NICE says yes to asthma treatment Xolair

pharmafile | September 6, 2007 | News story | Sales and Marketing Xolair 

Xolair, a drug which helps control the most severe cases of allergic asthma, has been approved for use on the NHS.

While asthma is a controllable illness for millions of people in the UK, as many as 1,400 people die every year after suffering severe attacks, and around half of all cases are caused by severe allergic reactions.

Xolair is the first drug to stabilise severe allergic asthma in many patients by tackling its root cause, the overactive immune response to allergens such as pollen, cat dander and house-dust mite droppings.

Dr Robert Niven, Respiratory Consultant, commented: "Xolair offers hope for patients with severe, persistent allergic asthma. In this small, but important, group with poorly controlled disease, it is clinically proven to significantly reduce asthma deteriorations and significantly improve quality of life."

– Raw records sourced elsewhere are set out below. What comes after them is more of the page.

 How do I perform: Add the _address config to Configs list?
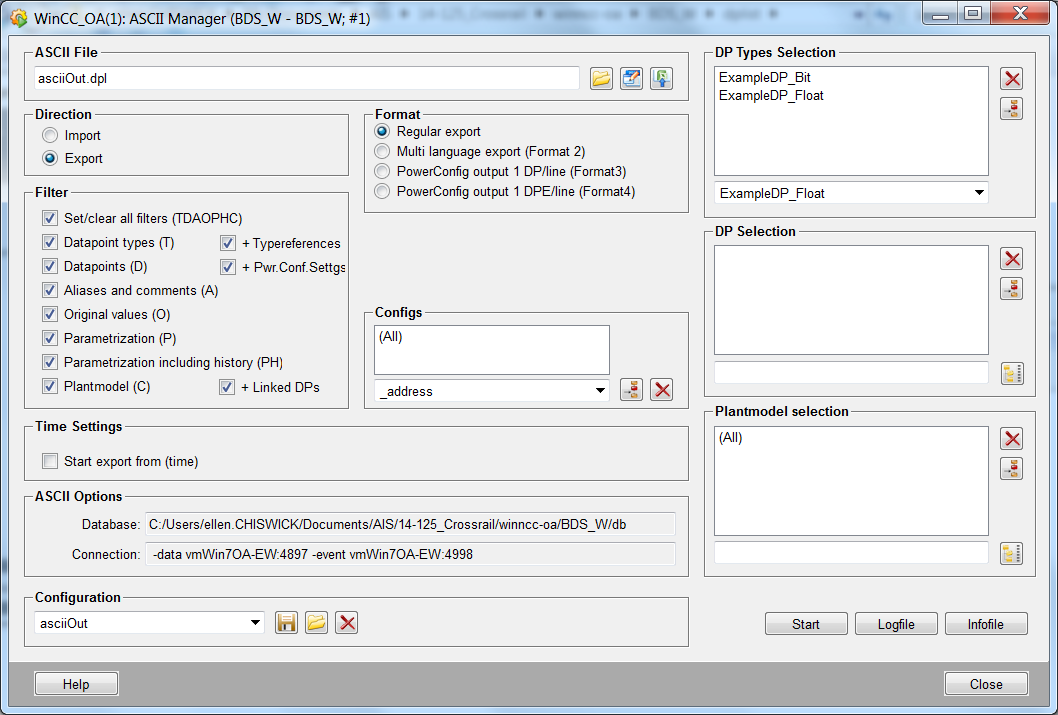point(631,391)
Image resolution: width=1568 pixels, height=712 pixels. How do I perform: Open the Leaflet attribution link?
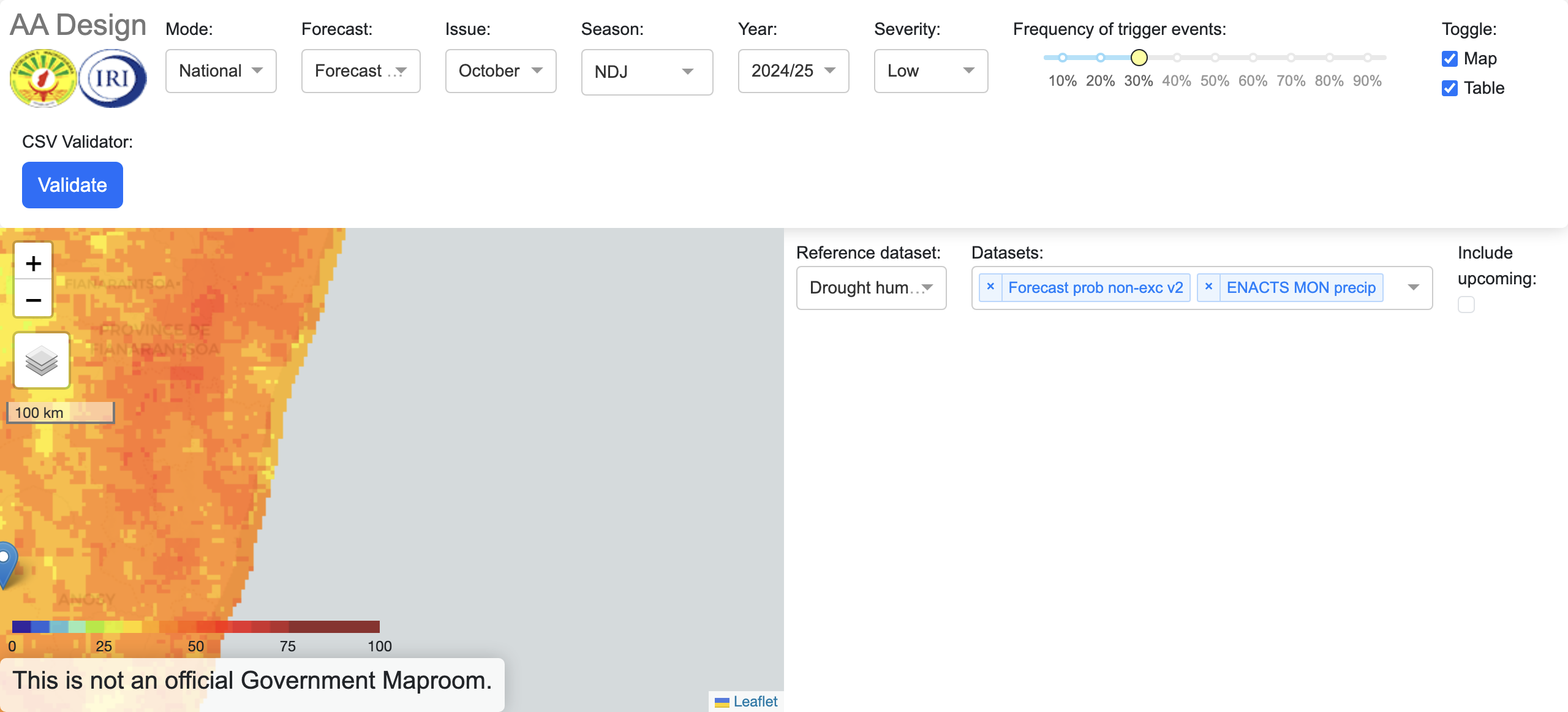pyautogui.click(x=755, y=702)
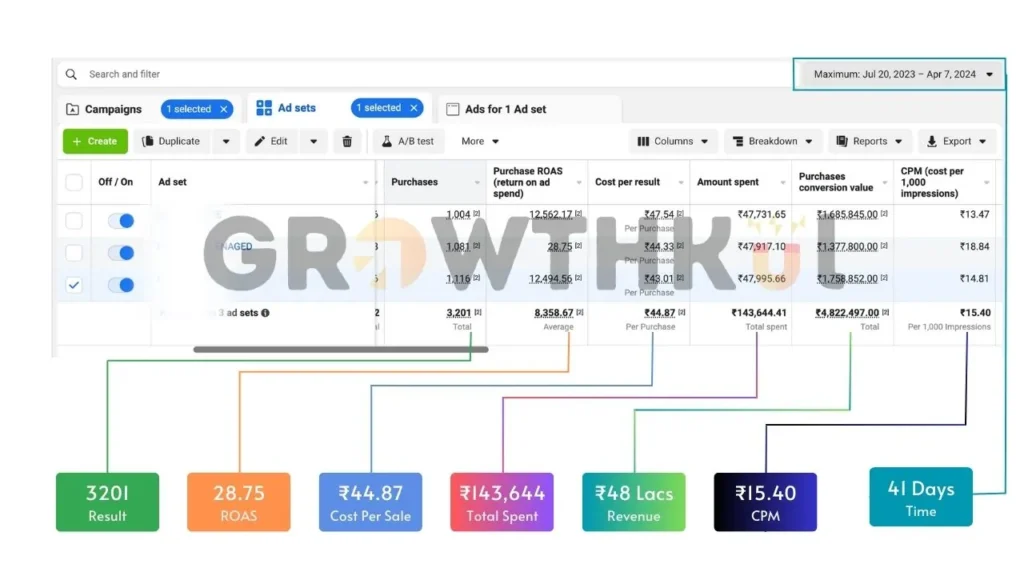This screenshot has height=576, width=1024.
Task: Click the Campaigns folder icon
Action: click(x=72, y=109)
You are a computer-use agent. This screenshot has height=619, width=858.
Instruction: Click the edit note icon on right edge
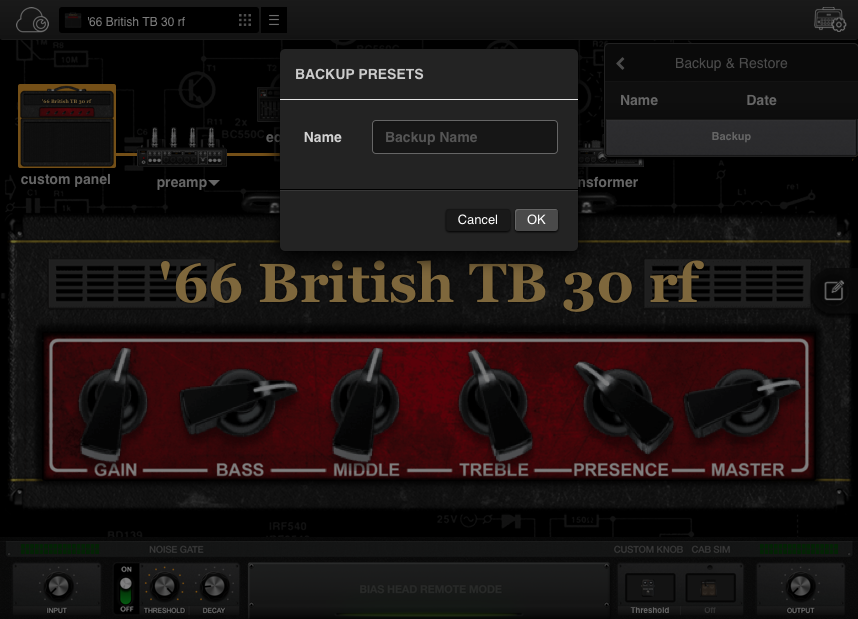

He added: "Before Xolair was available, clinicians were very limited in what they could do to control symptoms in these patients, other than prescribe high doses of conventional medications including oral steroids."

Xolair was developed by Novartis in collaboration with biotech companies Genentech and Tanox and launched in the UK in 2005.

Annual cost for the drug for an average patient is around £12,000.

The drug's high cost means that NICE has imposed strict criteria for its use, recommending that patients must be diagnosed with severe, persistent allergic asthma and have severe, unstable disease. Furthermore, patients must also have experienced either two or more severe exacerbations of asthma requiring hospital admission within the previous year, or three or more severe exacerbations of asthma within the previous year, at least one of which required admission to hospital, and a further two which required treatment or monitoring in excess of the patient's usual regimen, in an accident and emergency unit.

NICE has also stipulated that each patient must also have had a full trial of and documented compliance with standard treatment. If relevant, patients must also stop smoking.

Subhanu Saxena, chief executive Novartis UK, said: "We welcome the NICE recommendation to make Xolair available to patients with such severe asthma. As a result of today's decision, we hope that more patients will have access to Xolair to alleviate their asthma symptoms and experience a better quality of life."